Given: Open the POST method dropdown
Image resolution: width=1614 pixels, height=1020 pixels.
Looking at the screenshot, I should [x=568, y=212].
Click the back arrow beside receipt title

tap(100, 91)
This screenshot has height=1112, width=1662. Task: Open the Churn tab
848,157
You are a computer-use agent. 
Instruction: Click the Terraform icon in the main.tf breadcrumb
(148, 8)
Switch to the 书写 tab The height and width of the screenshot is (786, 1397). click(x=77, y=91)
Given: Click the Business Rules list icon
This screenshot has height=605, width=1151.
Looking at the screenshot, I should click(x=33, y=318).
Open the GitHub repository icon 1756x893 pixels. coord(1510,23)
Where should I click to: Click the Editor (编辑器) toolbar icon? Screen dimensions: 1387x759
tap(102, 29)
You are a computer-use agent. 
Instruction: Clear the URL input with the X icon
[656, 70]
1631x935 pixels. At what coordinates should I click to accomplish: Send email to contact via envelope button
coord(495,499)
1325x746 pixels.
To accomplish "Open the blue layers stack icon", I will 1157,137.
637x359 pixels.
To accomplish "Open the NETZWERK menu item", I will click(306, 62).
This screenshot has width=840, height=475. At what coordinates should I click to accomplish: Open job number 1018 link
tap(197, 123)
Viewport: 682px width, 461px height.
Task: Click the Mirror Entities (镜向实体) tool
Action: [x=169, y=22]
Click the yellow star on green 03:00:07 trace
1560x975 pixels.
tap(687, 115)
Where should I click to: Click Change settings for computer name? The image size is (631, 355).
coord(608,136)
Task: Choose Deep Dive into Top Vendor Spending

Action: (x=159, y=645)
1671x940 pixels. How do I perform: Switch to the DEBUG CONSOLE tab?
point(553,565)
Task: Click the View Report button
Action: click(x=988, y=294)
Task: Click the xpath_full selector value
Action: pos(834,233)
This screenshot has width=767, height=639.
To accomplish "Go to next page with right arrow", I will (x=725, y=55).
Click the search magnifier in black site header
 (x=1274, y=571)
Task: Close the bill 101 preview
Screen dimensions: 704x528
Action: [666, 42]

····················

- **TASK GOAL**
Extract the full listing and reproduce each line exactly.

- **EXPECTED ANSWER**
Given: Open the POST method dropdown
Image resolution: width=1614 pixels, height=1020 pixels.
Looking at the screenshot, I should [x=568, y=212].
Click the back arrow beside receipt title

tap(100, 91)
This screenshot has height=1112, width=1662. Task: Open the Churn tab
848,157
You are a computer-use agent. 
Instruction: Click the Terraform icon in the main.tf breadcrumb
(148, 8)
Switch to the 书写 tab The height and width of the screenshot is (786, 1397). click(x=77, y=91)
Given: Click the Business Rules list icon
This screenshot has height=605, width=1151.
Looking at the screenshot, I should click(x=33, y=318).
Open the GitHub repository icon 1756x893 pixels. coord(1510,23)
Where should I click to: Click the Editor (编辑器) toolbar icon? Screen dimensions: 1387x759
tap(102, 29)
You are a computer-use agent. 
Instruction: Clear the URL input with the X icon
[656, 70]
1631x935 pixels. At what coordinates should I click to accomplish: Send email to contact via envelope button
coord(495,499)
1325x746 pixels.
To accomplish "Open the blue layers stack icon", I will 1157,137.
637x359 pixels.
To accomplish "Open the NETZWERK menu item", I will click(306, 62).
This screenshot has width=840, height=475. At what coordinates should I click to accomplish: Open job number 1018 link
tap(197, 123)
Viewport: 682px width, 461px height.
Task: Click the Mirror Entities (镜向实体) tool
Action: [x=169, y=22]
Click the yellow star on green 03:00:07 trace
1560x975 pixels.
tap(687, 115)
Where should I click to: Click Change settings for computer name? The image size is (631, 355).
coord(608,136)
Task: Choose Deep Dive into Top Vendor Spending

Action: (x=159, y=645)
1671x940 pixels. How do I perform: Switch to the DEBUG CONSOLE tab?
point(553,565)
Task: Click the View Report button
Action: click(x=988, y=294)
Task: Click the xpath_full selector value
Action: pos(834,233)
This screenshot has width=767, height=639.
To accomplish "Go to next page with right arrow", I will (x=725, y=55).
Click the search magnifier in black site header
 (x=1274, y=571)
Task: Close the bill 101 preview
Screen dimensions: 704x528
Action: [666, 42]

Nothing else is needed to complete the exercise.